# Exercise
Look below for lines that hold the string "sidebar" and copy each one.

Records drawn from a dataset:

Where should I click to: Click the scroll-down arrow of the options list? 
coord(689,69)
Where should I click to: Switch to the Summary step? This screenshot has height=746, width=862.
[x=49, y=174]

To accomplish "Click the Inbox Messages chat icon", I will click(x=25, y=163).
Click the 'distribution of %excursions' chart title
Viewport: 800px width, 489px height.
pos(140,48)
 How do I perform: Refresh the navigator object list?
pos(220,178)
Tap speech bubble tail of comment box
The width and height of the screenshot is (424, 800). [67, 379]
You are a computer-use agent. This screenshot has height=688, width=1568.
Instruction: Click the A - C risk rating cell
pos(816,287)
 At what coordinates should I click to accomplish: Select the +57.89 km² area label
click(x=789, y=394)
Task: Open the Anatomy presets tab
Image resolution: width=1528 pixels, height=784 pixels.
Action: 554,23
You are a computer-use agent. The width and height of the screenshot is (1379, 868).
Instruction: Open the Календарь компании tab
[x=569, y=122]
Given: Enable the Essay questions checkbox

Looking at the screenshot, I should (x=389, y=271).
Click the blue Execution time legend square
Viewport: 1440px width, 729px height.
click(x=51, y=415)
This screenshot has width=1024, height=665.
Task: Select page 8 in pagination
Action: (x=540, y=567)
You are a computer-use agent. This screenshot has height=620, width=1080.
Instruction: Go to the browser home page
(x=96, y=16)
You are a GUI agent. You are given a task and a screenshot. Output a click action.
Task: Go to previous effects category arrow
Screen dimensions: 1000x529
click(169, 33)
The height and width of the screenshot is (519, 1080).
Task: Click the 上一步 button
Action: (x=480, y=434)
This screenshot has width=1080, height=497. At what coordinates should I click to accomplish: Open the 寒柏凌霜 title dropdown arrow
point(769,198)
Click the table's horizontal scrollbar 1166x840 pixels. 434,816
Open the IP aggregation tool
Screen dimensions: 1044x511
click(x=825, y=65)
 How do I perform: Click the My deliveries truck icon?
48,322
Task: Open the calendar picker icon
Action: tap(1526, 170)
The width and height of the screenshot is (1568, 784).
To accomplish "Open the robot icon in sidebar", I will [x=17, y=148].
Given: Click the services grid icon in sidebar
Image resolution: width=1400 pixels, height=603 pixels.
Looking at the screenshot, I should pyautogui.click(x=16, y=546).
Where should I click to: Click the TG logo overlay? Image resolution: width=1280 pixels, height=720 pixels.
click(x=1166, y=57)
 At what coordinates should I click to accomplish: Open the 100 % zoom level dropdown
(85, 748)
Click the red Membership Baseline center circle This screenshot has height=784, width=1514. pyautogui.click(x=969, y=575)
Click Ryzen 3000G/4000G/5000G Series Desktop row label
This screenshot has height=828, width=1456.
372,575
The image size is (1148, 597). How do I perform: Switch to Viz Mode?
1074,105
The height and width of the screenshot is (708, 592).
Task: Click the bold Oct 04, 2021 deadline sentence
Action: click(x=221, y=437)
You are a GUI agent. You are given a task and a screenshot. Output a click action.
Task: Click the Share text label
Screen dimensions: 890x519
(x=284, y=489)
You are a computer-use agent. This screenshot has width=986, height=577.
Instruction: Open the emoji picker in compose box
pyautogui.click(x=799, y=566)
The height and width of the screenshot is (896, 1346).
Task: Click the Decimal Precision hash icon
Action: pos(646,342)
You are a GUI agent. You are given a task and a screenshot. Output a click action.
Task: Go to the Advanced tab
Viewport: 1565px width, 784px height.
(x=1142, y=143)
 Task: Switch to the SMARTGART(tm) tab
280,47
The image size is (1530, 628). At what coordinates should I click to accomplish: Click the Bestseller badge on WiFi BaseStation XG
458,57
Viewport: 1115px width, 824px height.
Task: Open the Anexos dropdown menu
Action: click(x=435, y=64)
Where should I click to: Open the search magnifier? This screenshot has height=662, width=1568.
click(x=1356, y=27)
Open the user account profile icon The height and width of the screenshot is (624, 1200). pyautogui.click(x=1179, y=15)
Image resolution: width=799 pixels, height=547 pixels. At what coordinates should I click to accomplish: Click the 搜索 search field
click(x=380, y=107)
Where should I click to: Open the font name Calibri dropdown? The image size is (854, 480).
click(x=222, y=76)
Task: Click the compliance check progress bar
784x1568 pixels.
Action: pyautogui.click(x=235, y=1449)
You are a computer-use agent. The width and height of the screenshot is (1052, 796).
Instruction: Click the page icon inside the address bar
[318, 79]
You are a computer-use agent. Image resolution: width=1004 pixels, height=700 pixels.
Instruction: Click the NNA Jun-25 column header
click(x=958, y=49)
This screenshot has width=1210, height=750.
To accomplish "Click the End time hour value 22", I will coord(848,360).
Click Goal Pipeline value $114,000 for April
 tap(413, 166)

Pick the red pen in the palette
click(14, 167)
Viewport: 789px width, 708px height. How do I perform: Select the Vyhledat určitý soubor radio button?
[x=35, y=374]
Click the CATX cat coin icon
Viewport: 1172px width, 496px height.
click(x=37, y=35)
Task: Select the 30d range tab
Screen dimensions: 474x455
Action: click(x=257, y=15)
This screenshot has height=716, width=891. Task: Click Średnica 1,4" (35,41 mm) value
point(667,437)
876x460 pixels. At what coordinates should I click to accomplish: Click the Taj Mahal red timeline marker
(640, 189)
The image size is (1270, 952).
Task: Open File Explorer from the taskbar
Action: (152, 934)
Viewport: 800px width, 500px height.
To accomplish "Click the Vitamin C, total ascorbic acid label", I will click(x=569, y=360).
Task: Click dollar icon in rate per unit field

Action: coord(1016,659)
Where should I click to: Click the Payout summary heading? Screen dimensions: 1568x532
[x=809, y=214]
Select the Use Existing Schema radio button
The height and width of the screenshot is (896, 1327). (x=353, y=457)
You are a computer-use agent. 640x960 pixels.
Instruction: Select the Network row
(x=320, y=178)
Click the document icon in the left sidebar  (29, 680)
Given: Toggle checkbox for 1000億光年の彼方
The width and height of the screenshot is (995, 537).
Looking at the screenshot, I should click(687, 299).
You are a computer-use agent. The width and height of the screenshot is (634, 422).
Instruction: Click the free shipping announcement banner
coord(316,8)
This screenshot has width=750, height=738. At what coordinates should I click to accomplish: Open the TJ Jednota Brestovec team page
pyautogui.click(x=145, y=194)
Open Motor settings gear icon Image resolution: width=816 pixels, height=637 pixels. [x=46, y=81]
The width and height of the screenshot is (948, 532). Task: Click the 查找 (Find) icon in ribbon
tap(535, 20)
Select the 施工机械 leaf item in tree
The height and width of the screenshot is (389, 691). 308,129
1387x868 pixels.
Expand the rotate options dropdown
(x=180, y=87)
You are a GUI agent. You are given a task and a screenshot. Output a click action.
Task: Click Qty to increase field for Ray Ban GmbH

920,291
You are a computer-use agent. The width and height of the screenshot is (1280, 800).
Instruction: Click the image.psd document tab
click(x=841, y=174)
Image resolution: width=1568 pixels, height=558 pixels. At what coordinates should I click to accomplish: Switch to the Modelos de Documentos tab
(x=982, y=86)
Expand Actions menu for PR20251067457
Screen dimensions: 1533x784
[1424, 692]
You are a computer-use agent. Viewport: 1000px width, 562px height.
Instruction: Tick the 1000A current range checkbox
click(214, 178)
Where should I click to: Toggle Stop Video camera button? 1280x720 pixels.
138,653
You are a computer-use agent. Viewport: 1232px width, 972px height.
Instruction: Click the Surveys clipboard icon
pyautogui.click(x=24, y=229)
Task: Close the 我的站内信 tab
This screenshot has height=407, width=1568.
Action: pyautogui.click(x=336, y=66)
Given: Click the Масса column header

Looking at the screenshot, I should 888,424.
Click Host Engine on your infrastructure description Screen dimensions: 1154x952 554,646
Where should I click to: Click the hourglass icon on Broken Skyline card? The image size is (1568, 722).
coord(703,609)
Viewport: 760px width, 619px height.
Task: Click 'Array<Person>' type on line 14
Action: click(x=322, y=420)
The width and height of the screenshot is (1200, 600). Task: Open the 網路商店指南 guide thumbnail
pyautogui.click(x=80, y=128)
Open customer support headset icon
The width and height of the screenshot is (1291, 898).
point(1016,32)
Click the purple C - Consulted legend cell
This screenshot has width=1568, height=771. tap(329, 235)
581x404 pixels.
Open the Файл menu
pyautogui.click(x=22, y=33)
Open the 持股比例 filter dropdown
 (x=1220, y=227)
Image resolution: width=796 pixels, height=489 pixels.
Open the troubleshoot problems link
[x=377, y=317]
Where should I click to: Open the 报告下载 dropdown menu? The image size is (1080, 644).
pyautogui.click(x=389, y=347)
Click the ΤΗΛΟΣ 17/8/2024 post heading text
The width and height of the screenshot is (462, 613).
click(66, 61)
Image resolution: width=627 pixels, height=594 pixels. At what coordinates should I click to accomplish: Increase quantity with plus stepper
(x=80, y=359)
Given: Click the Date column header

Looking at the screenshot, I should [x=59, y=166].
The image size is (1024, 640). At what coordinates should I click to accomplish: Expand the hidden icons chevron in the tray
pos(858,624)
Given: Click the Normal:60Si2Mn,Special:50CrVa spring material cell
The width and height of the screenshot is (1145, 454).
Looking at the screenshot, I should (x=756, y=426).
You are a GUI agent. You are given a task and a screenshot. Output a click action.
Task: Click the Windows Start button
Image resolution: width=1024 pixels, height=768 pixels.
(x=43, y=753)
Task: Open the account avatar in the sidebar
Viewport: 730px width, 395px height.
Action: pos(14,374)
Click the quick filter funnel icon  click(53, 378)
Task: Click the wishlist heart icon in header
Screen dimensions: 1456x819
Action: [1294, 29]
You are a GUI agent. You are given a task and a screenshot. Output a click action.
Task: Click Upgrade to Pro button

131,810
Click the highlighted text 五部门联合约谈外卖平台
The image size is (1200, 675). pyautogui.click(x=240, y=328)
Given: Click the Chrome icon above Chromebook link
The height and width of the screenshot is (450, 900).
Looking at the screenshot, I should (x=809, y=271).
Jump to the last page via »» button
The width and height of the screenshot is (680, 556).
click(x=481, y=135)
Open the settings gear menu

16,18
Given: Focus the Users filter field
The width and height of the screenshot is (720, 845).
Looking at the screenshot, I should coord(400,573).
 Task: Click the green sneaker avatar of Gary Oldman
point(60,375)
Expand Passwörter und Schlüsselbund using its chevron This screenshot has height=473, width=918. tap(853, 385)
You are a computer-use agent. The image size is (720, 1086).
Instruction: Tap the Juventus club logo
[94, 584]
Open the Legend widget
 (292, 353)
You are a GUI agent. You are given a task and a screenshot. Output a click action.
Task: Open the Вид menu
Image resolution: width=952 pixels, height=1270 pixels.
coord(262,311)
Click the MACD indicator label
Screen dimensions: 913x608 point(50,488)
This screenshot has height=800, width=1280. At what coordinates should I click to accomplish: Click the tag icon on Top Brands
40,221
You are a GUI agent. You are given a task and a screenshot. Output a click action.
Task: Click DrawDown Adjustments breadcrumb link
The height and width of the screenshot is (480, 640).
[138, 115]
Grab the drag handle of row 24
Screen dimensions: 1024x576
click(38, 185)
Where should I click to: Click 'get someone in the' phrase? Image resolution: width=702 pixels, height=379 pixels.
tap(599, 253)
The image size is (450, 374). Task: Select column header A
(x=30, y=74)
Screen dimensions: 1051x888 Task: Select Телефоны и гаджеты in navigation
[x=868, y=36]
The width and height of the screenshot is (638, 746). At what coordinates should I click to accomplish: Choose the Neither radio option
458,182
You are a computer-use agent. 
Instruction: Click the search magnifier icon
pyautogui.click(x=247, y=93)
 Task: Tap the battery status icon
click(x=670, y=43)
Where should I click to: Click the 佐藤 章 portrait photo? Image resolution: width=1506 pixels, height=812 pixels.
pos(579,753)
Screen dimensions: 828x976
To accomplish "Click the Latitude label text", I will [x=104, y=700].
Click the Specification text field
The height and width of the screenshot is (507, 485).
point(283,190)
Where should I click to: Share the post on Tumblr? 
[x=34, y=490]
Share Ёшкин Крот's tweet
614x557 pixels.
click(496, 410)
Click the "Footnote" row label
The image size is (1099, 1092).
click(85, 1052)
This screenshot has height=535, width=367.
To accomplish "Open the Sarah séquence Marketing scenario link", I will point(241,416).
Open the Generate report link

# Expected output
To accomplish "Open the robot icon in sidebar", I will [x=17, y=148].
Given: Click the services grid icon in sidebar
Click the document icon in the left sidebar  (29, 680)
Task: Open the account avatar in the sidebar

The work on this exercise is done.